Background: Population burden, illiteracy, availability of few doctors for larger group of population all these leads to many unanswered questions left in a patient’s mind. Incomplete information results into noncompliance, therapeutic failure, and adverse drug reactions (ADR). It is very important to establish a system which will provide noncommercial, independent, unbiased source of medicine information. Medicines Info OPD is a concept and step towards safe and appropriate use of medicines.

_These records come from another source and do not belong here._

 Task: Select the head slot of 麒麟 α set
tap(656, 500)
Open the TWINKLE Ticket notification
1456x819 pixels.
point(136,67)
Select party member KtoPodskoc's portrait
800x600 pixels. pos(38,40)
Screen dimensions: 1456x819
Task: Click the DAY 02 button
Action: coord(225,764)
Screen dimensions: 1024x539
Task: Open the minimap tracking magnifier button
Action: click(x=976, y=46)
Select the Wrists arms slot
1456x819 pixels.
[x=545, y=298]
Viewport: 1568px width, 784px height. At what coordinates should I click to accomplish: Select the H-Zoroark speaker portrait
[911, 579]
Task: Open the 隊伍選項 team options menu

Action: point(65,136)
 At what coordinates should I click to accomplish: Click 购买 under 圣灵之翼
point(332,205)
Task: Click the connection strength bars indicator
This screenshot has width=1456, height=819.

Objective: (1) To assess the present status of knowledge about the medicines in the patients and its correlation with education. (2) To assess the medicine information dispensing modalities, their use and sufficiency from the patients view point. (3) To assess the overall need for Medicines Information OPD in present scenario. Materials and Methods: A pre-validated questionnaire based study was conducted amongst 500 patients of tertiary health care hospital. The questionnaire consisted of specific questions regarding understanding of prescription, knowledge about adverse drug reaction, view about self-medication and opinion regarding the need of Medicines Info OPD. Results: Significantly large proportion of patients opined that doctors do not have sufficient time in current Indian healthcare to explain the prescription and they are not aware of adverse drug reactions, expiry date or use the package inserts etc. Conclusion: Clinically relevant, up to date, user specific, independent, objective and unbiased Medicines Info OPD is essential for appropriate drug use and can help in a big way to common public to address many problems faced by them.